Full Sail Stories
Published Apr 08, 2025
This Film Grad Edits Videos for a Medical Nonprofit
As the Senior Video Editor in Mercy Ships’ branding department, Paul Ellison helps tell ethical, holistic stories about the nonprofit’s patients and volunteers.

Paul Ellison’s documentary filmmaking background comes in pretty handy when he’s editing videos for Mercy Ships, a nonprofit organization that uses fully equipped hospital ships to deliver free surgeries to underserved communities in Africa. As a Senior Video Editor in Mercy Ships’ branding department, Paul helps tell impactful stories about the organization’s patients and volunteers. He’s using his past experience editing for reality television and documentary films to bring a positive message to people across the globe.
Paul’s first video editing job was for a nonprofit based in Liberia that helped orphans. He took a detour to enroll in Full Sail’s Film program to hone his editing skills, then quickly found an internship at video production company AMS Pictures.
Over the next 10 years, Paul worked his way up from intern to Lead Editor. He contributed to a number of reality shows that appeared on HGTV and Discovery, plus true-crime documentaries and feature-length celebrity bio documentaries that aired on Reelz. His favorite project was Karen Carpenter: Starving for Perfection, which focused on the musician’s life and tragic death.
“I got to go to a couple of the film festivals [where the Karen Carpenter documentary was shown] and it was rewarding to hear people talk about the film and how they related to it, like ‘Oh, my daughter's dealing with [an eating disorder], or ‘I see this as a really great opportunity to speak to teenagers about their self-image.’ We kind of get into all of that in the doc. I enjoyed the positive message behind it,” he shares.
Paul eventually transitioned back to the nonprofit world when he started working in Mercy Ships’ branding department. His experience creating a narrative from documentary footage and working on longer stories paved the way for him to create shorter videos to spread the word about Mercy.
“The documentaries I worked on at AMS were usually 45 minutes to two hours long,” he says. “And at Mercy, it's little three-to-five-minute mini-docs about our patients or about our volunteers. We’re still telling stories, and we have ethical storytelling guidelines that we're following because we're working with real people. But of course, it's all wrapped up in a campaign or branding; there's some motivation behind it that you're either trying to raise awareness, raise funds, or recruit volunteers.”
On a daily basis, Paul works closely with the members of Mercy’s communications team, who are located on the organization’s ships in Sierra Leone and Madagascar. The team’s videographers, writers, photographers, and communications director go out and talk to patients and volunteers to find potential stories, then send those ideas to Paul and his team in Texas. Story ideas might be accepted or rejected based on the needs of Mercy Ships’ 16 national offices around the world.

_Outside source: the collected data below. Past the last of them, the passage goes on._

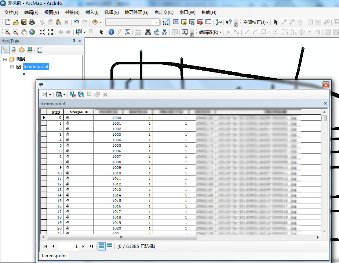Collapse the 图层 data frame tree node

[x=5, y=59]
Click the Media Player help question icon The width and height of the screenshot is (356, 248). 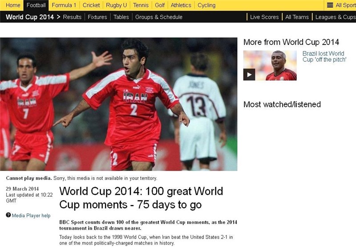click(8, 215)
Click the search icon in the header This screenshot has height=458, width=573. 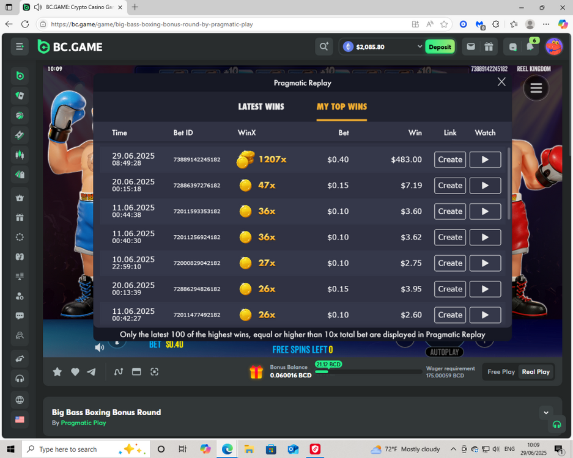(323, 46)
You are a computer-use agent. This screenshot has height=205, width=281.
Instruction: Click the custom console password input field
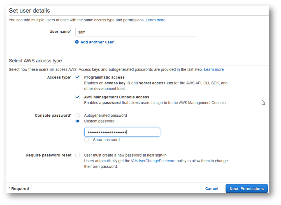click(x=122, y=132)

“The national offices are the ones that are sending us requests saying, ‘Hey, we want to do a fundraiser to raise this money for this project, or to raise money for the ship.’ Or, ‘We're trying to recruit volunteers, can you send us this footage or can you edit this little video piece together?’ So I'm assigned [to organize and edit footage] for those different videos.”
Paul enjoys spreading positivity and hope with the projects he works on at Mercy. His favorite videos to edit are the organization’s patient stories, which Mercy takes care to tell in an ethical way.
“Our goal in branding and in our department is to share a holistic story that humanizes the patients and shows that Africa is not just this dark continent that needs our help,” Paul explains. “We're very much trying to fight the history of Western civilization coming in to help [and then leaving]. We don't just come in, provide free surgeries, and leave. We also train local healthcare providers and work very closely with the government of that country to rebuild or build their healthcare infrastructure. So we'll do a lot of training with local surgeons and we'll bring other surgeons in from other African countries.”
One of the holistic stories that Paul helped edit was about a Kenyan surgeon who Mercy brought to Senegal to help train Senegalese doctors in surgeries that are specific to women’s health. “That was a great example of not just bringing in a doctor from the west or from Europe or from the United States, but bringing in a doctor that was from one African country to help out another African country,” he says.
Paul is in his element at Mercy, but his career journey is far from over. He has a keen interest in narrative filmmaking, and he’d love to branch out and explore editing for feature-length films. He’s also got advice for up-and-coming film editors: Focus on finding an internship.
“Anybody can [go online and learn to] edit now; what's going to set you apart is, are you able to organize your footage in a way that somebody can come in after you and work successfully? Can you work well in a team? Can you fit easily into different parts of the process as an editor to jump into a post-production house?... You'll be able to get a job a lot quicker if you understand the processes of basic, clean footage organization. If you can get an internship, you’ll learn that very quickly.”